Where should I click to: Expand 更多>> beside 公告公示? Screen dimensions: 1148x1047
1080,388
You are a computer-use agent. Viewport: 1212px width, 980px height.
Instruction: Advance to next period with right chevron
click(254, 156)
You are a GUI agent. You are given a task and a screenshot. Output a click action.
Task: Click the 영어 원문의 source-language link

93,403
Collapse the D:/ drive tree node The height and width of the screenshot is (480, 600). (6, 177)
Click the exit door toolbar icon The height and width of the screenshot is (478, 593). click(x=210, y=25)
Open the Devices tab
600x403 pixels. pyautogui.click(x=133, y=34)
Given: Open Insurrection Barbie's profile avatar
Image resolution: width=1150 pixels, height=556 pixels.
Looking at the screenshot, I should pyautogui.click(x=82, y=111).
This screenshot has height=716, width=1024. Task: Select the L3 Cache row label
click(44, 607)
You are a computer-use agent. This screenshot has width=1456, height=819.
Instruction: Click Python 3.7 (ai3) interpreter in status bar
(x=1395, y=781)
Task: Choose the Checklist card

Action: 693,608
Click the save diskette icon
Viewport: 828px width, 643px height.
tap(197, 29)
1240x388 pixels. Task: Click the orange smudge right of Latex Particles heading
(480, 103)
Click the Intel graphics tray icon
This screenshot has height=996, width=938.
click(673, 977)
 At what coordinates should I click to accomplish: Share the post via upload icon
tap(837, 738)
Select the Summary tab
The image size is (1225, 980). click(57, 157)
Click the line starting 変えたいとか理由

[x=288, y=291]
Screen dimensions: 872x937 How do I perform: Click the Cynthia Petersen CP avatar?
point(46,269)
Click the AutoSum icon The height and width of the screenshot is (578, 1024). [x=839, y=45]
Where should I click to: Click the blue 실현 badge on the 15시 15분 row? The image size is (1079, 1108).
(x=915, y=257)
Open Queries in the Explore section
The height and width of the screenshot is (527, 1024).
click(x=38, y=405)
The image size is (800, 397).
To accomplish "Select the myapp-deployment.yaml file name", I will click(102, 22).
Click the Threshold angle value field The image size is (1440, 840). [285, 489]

--------------------------------------------------

◆ **INSTRUCTIONS TO FOLLOW**
Reproduce the data word for word, starting with the line that contains "Select the Summary tab" and going on through the line that contains "Click the AutoSum".

◆ **REPLY**
Select the Summary tab
The image size is (1225, 980). click(57, 157)
Click the line starting 変えたいとか理由

[x=288, y=291]
Screen dimensions: 872x937 How do I perform: Click the Cynthia Petersen CP avatar?
point(46,269)
Click the AutoSum icon The height and width of the screenshot is (578, 1024). [x=839, y=45]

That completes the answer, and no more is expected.